L'ancienne analyste militaire américaine et lanceuse d'alerte Chelsea Manning, qui avait déclenché un scandale en fournissant plus de 750 000 documents militaires confidentiels au site WikiLeaks en 2010, pourrait retourner en prison. Dimanche 12 mai, elle a encore refusé de répondre aux questions de la justice américaine sur le fondateur de WikiLeaks Julian Assange, arrêté début avril dans l’ambassade d’Équateur au Royaume-Uni. Elle est convoquée mercredi 15 mai devant un grand jury qui pourrait la renvoyer en détention.

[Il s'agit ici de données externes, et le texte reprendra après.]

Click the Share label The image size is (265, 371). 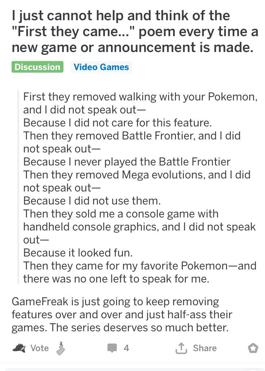click(204, 348)
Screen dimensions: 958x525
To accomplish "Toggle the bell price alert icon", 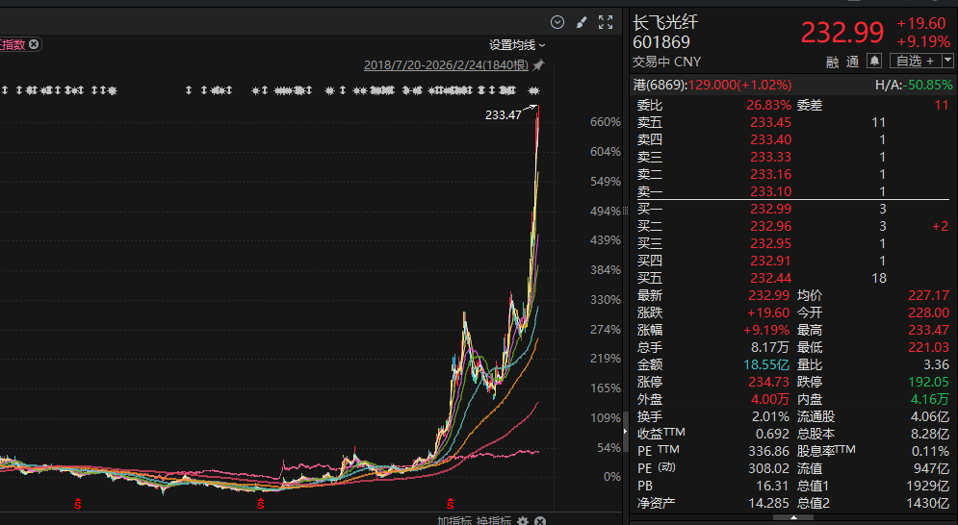I will (874, 61).
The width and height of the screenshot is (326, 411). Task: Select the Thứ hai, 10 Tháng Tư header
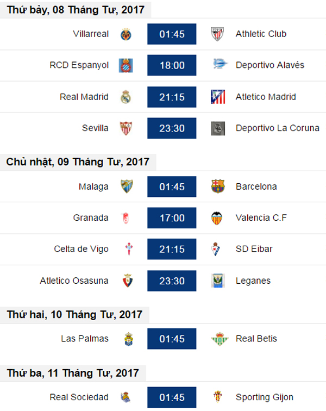(x=74, y=315)
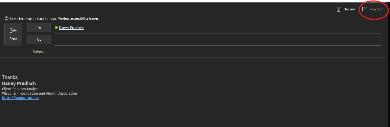The height and width of the screenshot is (127, 390).
Task: Click the Discard trash can icon
Action: [x=338, y=9]
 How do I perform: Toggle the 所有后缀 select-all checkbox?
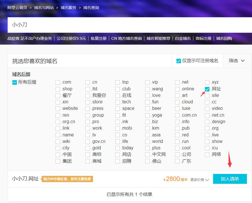[15, 82]
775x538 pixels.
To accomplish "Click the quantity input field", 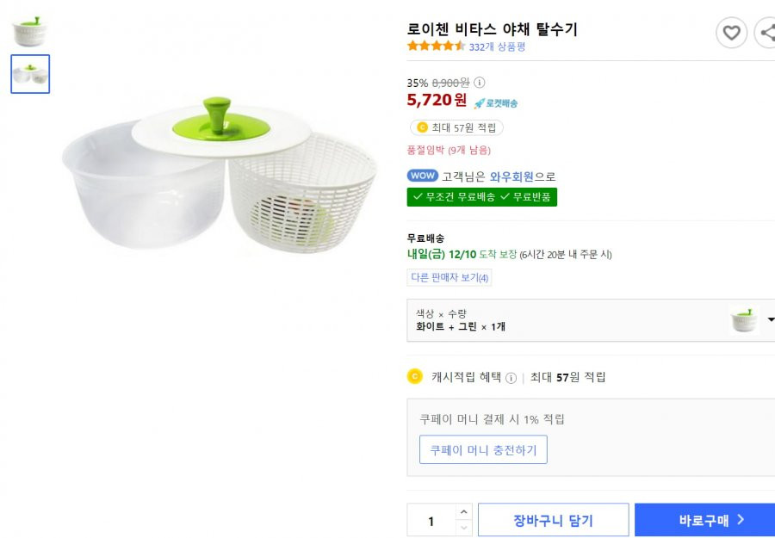I will point(431,521).
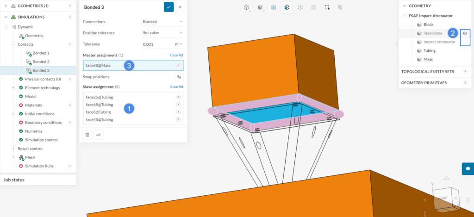The image size is (474, 217).
Task: Clear list for Master assignment
Action: tap(176, 55)
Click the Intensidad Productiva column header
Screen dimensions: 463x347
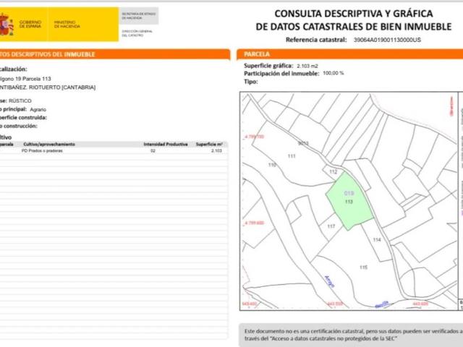pos(166,144)
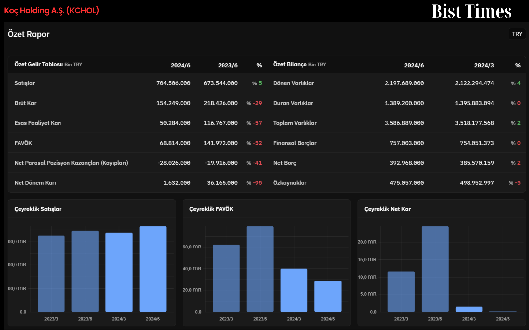Select the Özkaynaklar balance row
Image resolution: width=529 pixels, height=330 pixels.
coord(396,183)
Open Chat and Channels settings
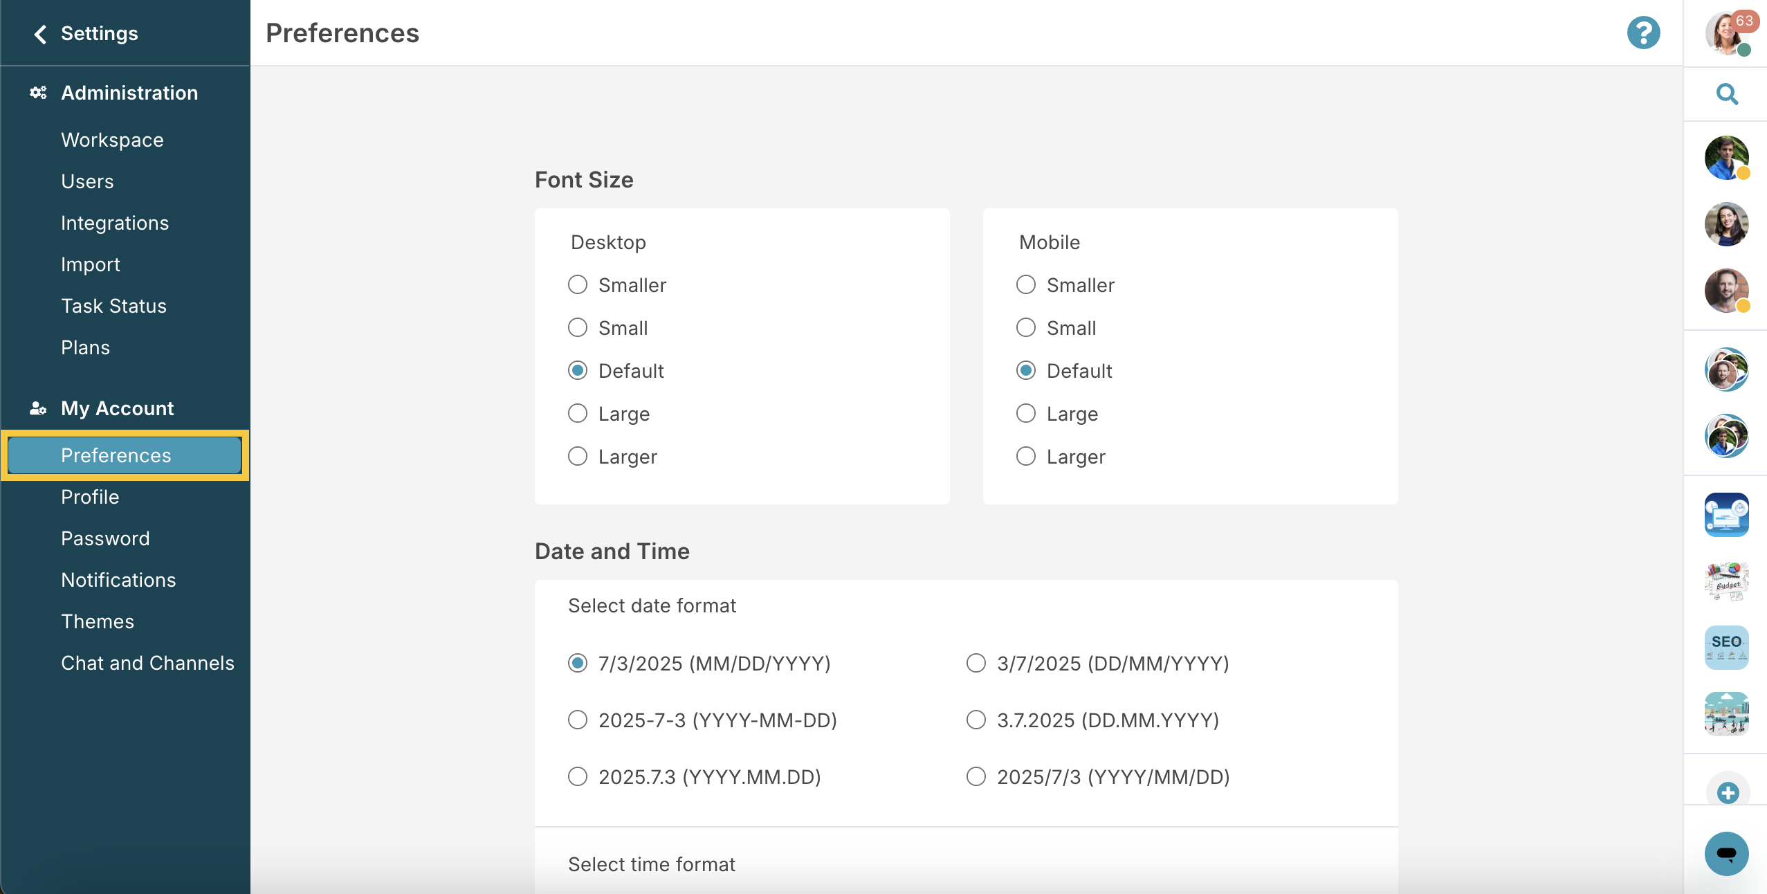Viewport: 1767px width, 894px height. point(147,662)

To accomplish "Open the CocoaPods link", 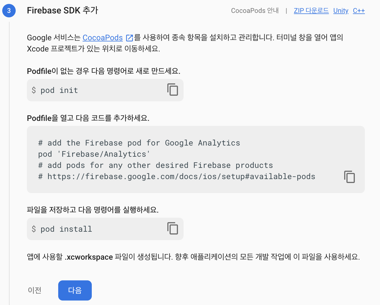I will (x=103, y=37).
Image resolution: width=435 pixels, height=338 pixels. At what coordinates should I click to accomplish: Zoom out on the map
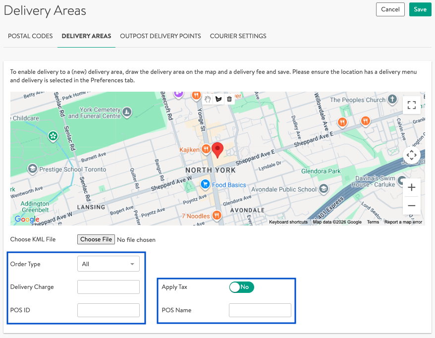tap(411, 206)
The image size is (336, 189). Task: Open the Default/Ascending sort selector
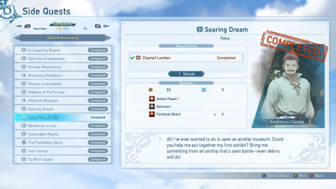(62, 38)
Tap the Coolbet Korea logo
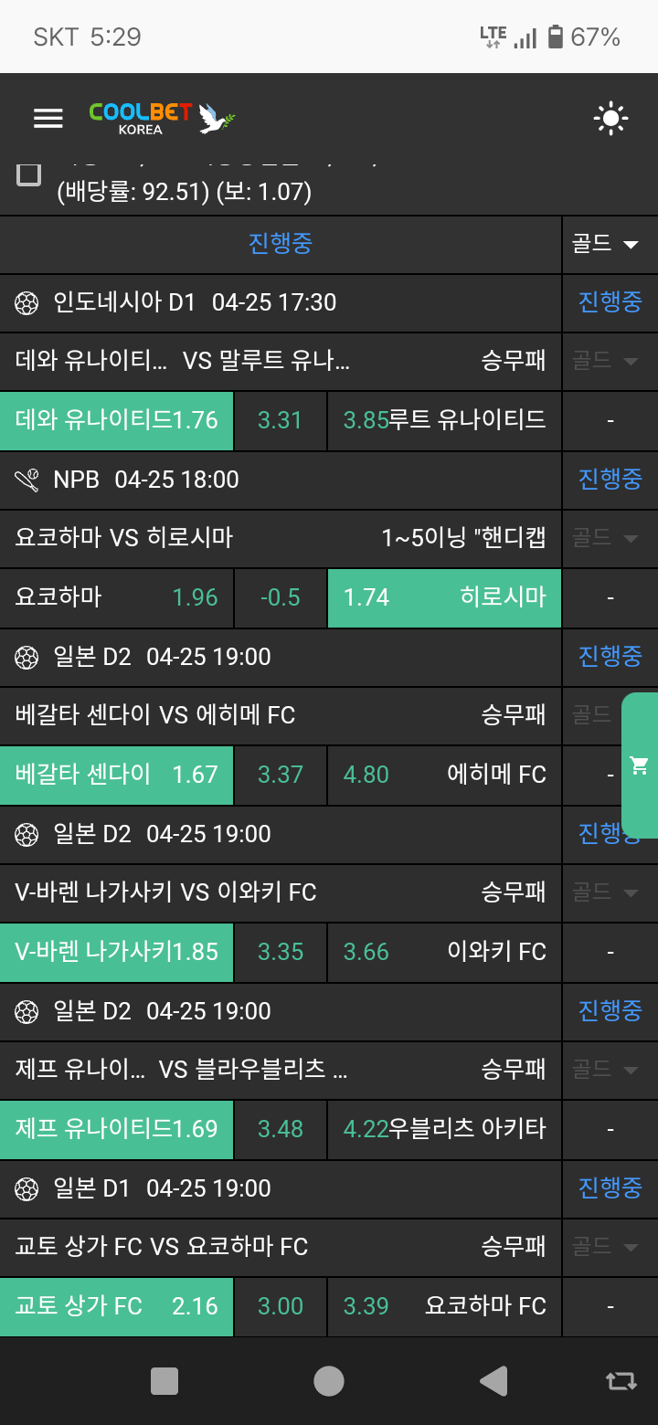Viewport: 658px width, 1425px height. pyautogui.click(x=163, y=119)
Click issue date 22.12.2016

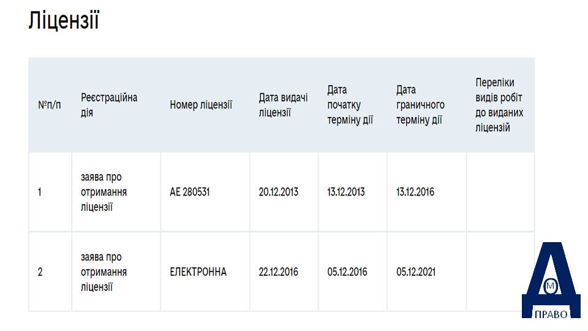[x=278, y=272]
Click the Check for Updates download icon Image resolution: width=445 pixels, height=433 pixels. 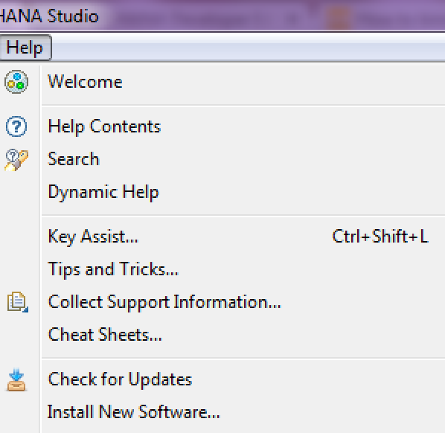(16, 379)
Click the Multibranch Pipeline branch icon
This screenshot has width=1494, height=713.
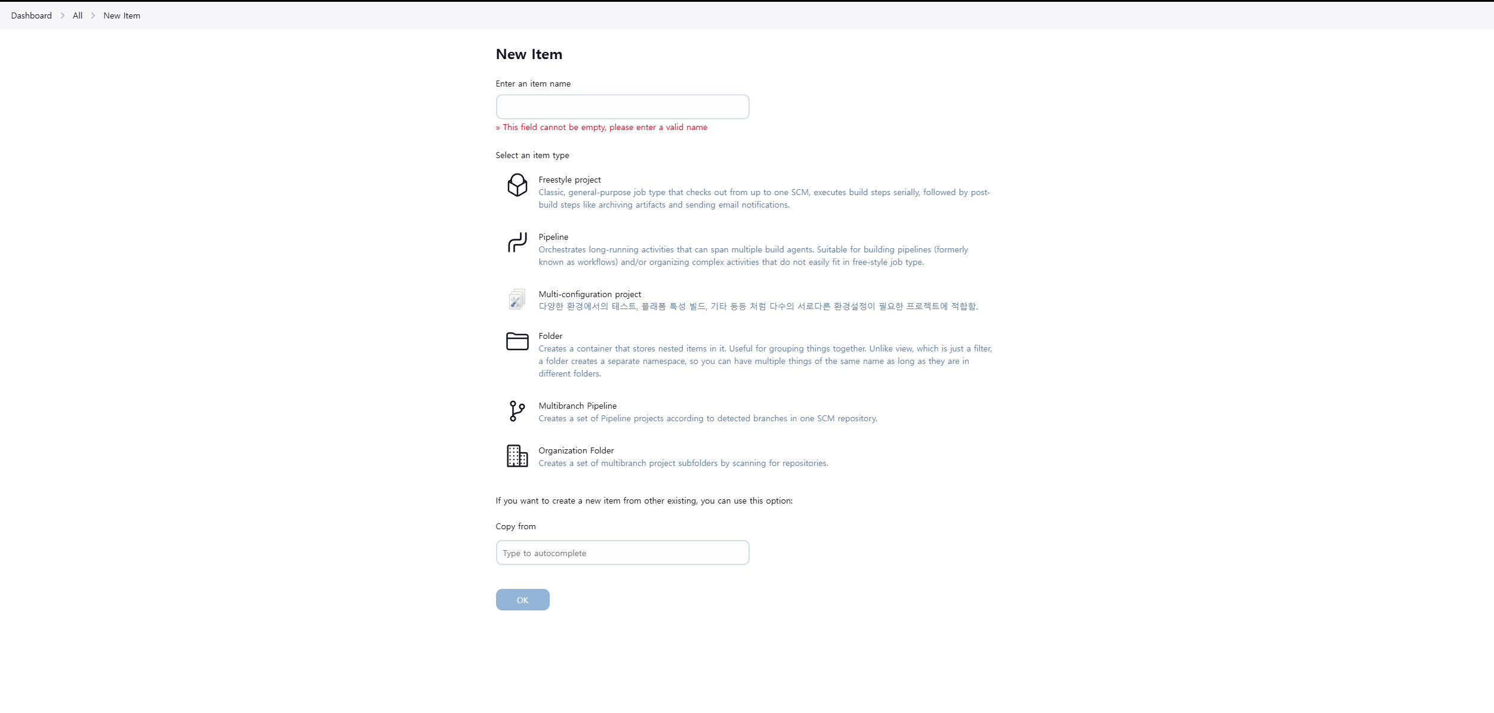pos(517,411)
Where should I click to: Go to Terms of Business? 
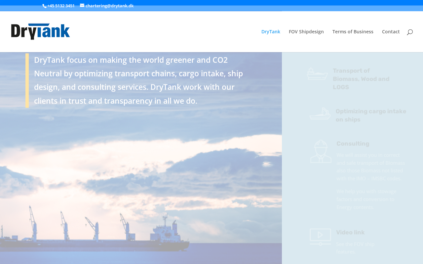tap(353, 32)
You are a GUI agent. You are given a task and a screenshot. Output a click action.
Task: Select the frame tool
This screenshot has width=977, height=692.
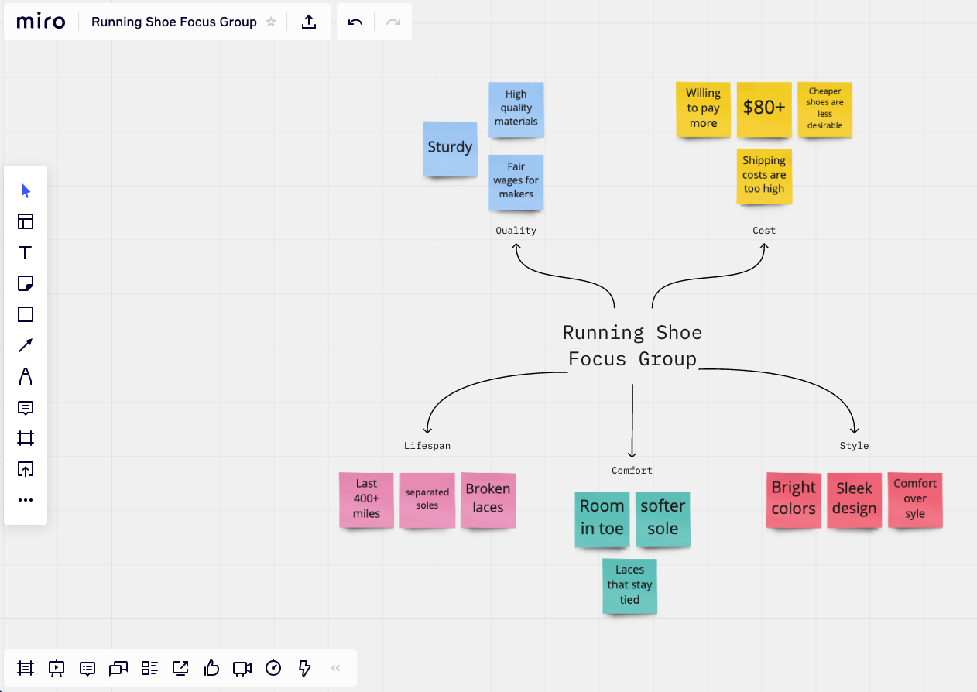[26, 438]
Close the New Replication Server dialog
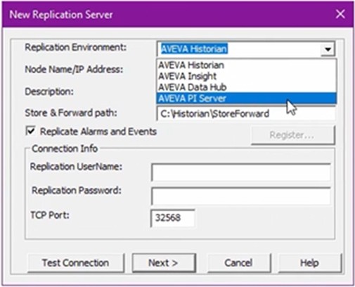The image size is (355, 287). coord(340,14)
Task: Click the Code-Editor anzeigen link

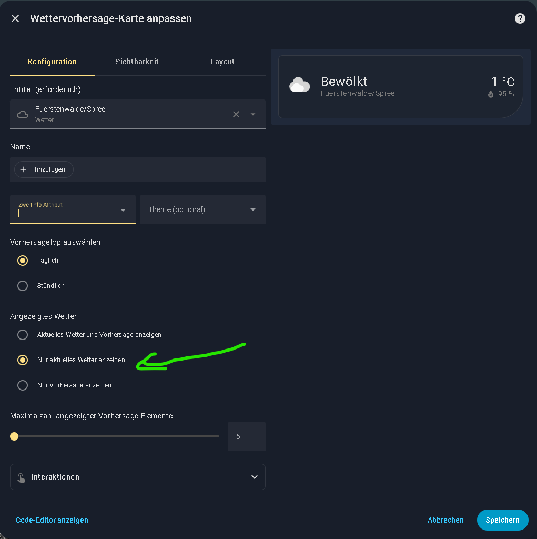Action: (52, 520)
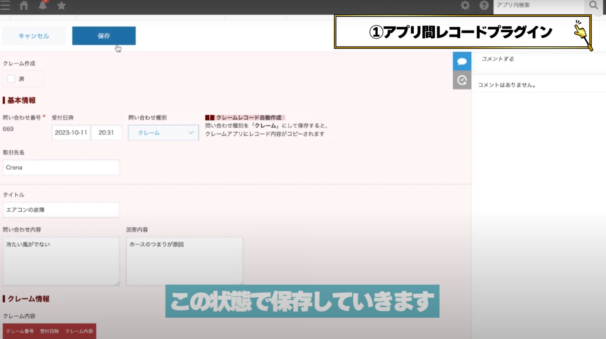The width and height of the screenshot is (606, 339).
Task: Open the change history icon
Action: coord(462,80)
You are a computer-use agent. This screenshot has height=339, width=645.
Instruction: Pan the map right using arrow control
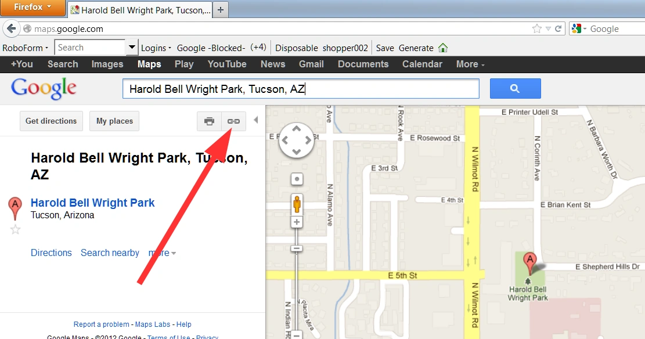308,140
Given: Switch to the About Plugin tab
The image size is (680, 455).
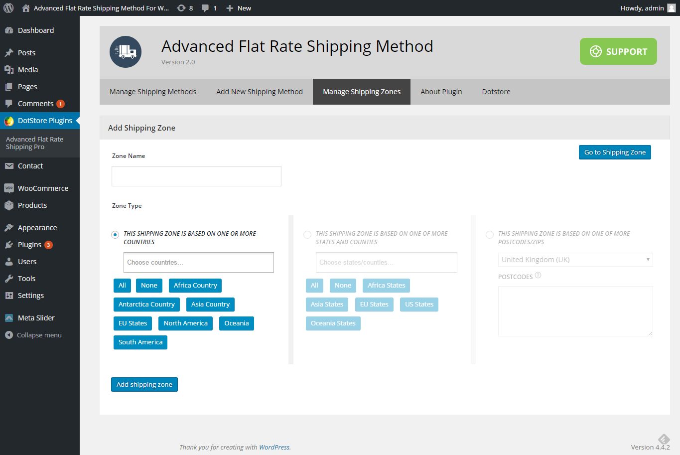Looking at the screenshot, I should [441, 91].
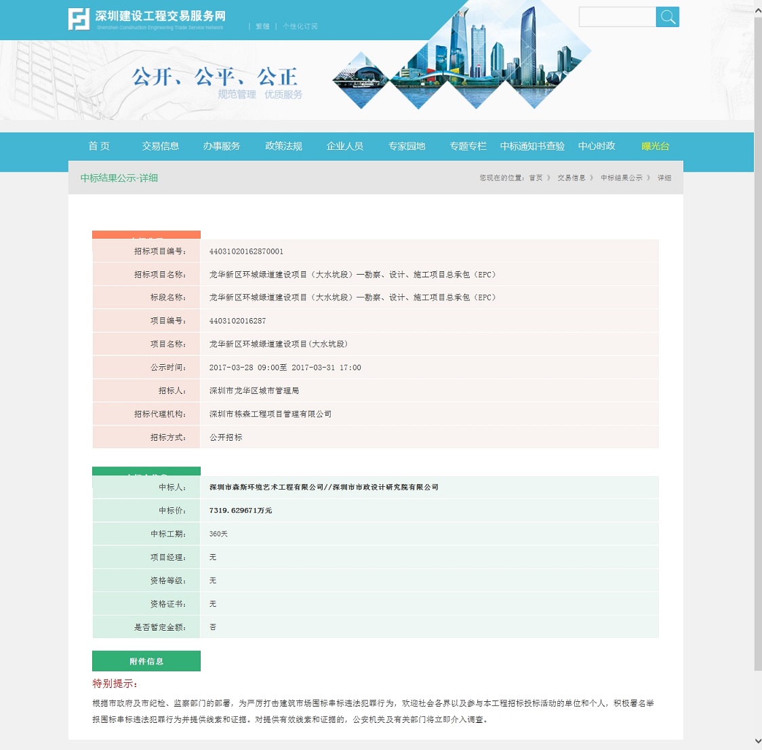Click the site logo icon
This screenshot has width=762, height=750.
click(79, 19)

Chelsea Elizabeth Manning, née Bradley Edward Manning, est une ancienne analyste militaire de l'armée américaine et lanceuse d’alerte

En 2010, elle transmet à WikiLeaks plus de 750 000 documents diplomatiques et militaires classés secret défense et provoque un véritable scandale.

Ces informations portent sur la mort de civils pendant la guerre d'Afghanistan (2001-2014) et des documentations visuelles montrent des bavures de l'U.S. Army pendant la guerre d'Irak (photos de l'humiliation de détenus de la prison d'Abou Ghraib, vidéo du raid aérien du 12 juillet 2007 à Bagdad).

La diffusion de ces informations lui vaut d'être condamné le 21 août 2013 à trente-cinq ans de prison. Au lendemain de sa condamnation, Manning déclare être une personne transgenre et entame des démarches pour changer d'identité et prendre le prénom de Chelsea.

Le 23 avril 2014, la justice américaine reconnaît le changement de nom : Bradley devient officiellement Chelsea Elizabeth Manning. En février 2015, l’armée l’autorise à débuter, en prison, son traitement hormonal nécessaire pour devenir une femme. Le 17 janvier 2017, l’administration Obama décide de commuer la peine de Manning. Elle est libérée en mai 2017 après avoir passé sept années en prison.

En janvier 2018, elle se présente aux élections sénatoriales dans le Maryland et officialise sa candidature dans une vidéo publiée sur YouTube.

Le 8 mars 2019, elle est de nouveau emprisonnée après son refus de témoigner contre Julien Assange, le fondateur de WikiLeaks arrêté à l’ambassade d’Équateur début avril

Deux mois après, elle est finalement libérée pour une raison technique, mais elle doit de nouveau comparaître devant un autre grand jury, mercredi 15 mai… qui pourrait décider de la renvoyer en prison si elle ne coopère toujours pas.